Elle sortit quatre sujets et nous avions une heure et demie pour réaliser son projet. On en a choisi deux qui pouvaient se conjuguer. Je lui ai mis en place rapidement l'esquisse et puis les valeurs à grands coups de craies, chose qu'elle n'aurait jamais osé faire. Vert, brun, noir, le sujet était en place et elle commença à poser le ciel dans le fond, à travers une trouée dans la végétation. Puis l'horizon, l'océan, la plage, les nuages... Je lui ai mis l'écume sur ses vagues et un petit coup d'estompe sur les nuages. Je lui ai montré comment poser ses rochers qui bordaient le ruisseau. J'en fis quatre ou cinq et elle en fit dix autres. Puis je lui ai posé la lumière de l'eau et elle fit l'eau. Du coin de l'oeil, j'observais son travail évoluer, la végétation s'animer, les branches que l'on devinait. Se rendait-elle compte de ce qu'elle était en train de réaliser ? Sans doute pas. Au fur et à mesure que son image apparaissait, la symbolique devenait évidente, une existence qui s'écoule entre les rochers, méandres de la vie, de ses difficultés et au bout du chemin, l'espace, la lumière, l'horizon infini, l'au-delà.
- Jean-Charles regarde mes rochers, on dirait des taches !

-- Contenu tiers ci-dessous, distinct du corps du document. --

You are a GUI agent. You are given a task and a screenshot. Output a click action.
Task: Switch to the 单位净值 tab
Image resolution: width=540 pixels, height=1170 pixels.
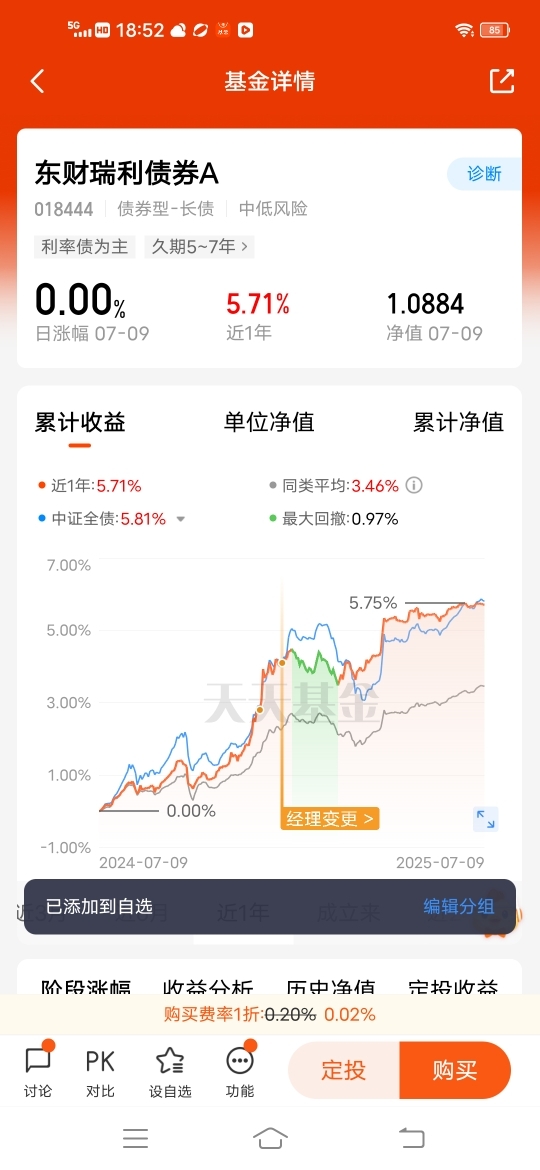coord(269,422)
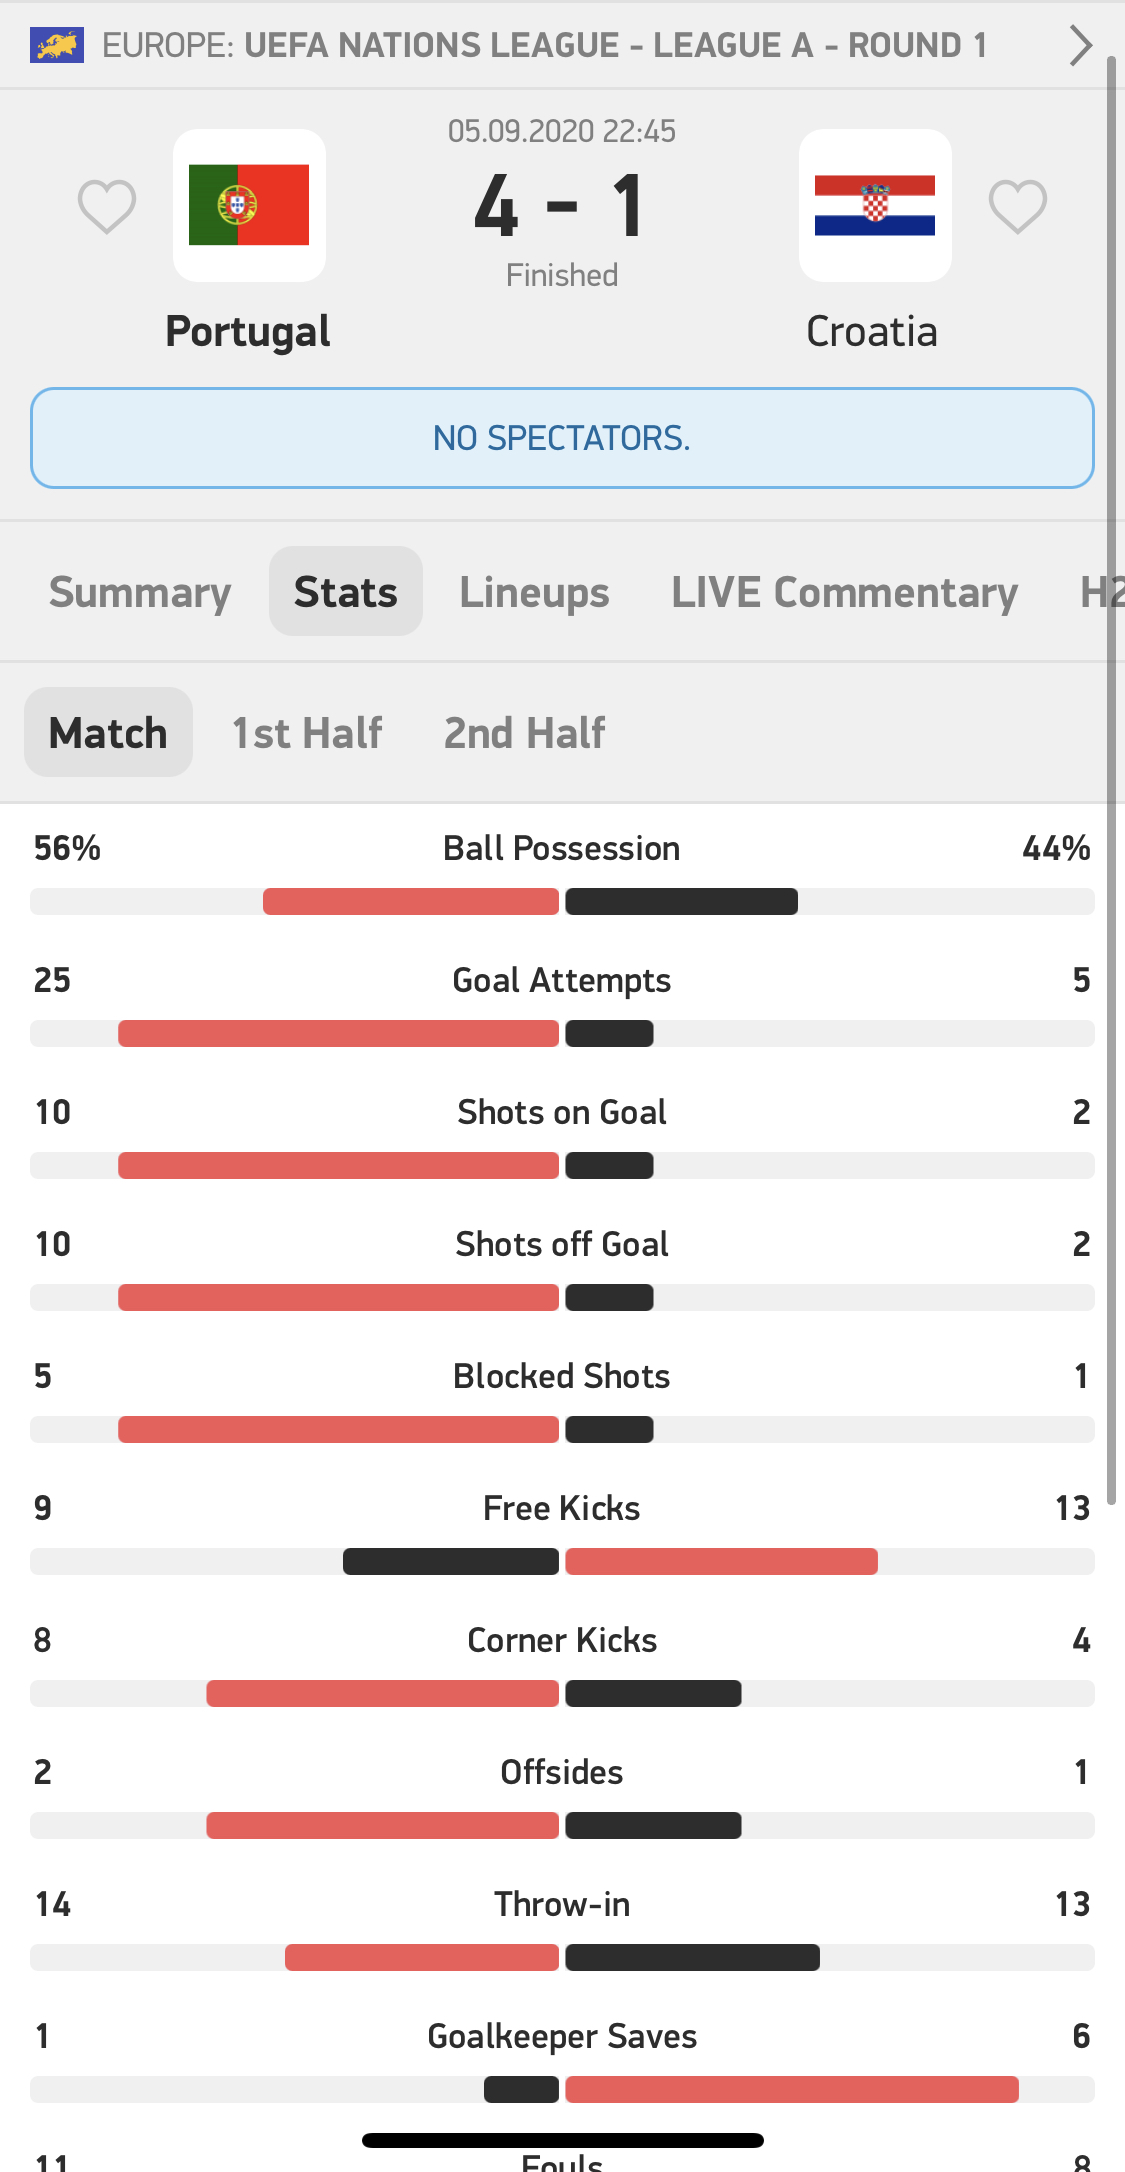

- Il faut y poser la lumière. Je lui ai montré et elle l'a fait.
- Et mon eau, on dirait de l'herbe, je peux l'estomper ?
- Oui, maintenant tu peux.
- Ah, ça va mieux.
- On va y poser les reflets maintenant.
Et elle fit les reflets.
Une heure et demie et le pastel était réalisé. Elle m'embrassa avec ses grands yeux pleins de reconnaissance et moi je lui ai souri, la gorge serrée. Elle s'en est allée faire un merveilleux geste de générosité. Que l'humain est grand quand il fait preuve de bonté.
Deux jours plus tard, les couleurs se sont envolées en fumée et le pastel est devenu cendre se mêlant à celles du défunt à qui l'œuvre était destinée.
Quant à moi, de toute ma vie de peintre, je n'oublierai jamais ce tableau.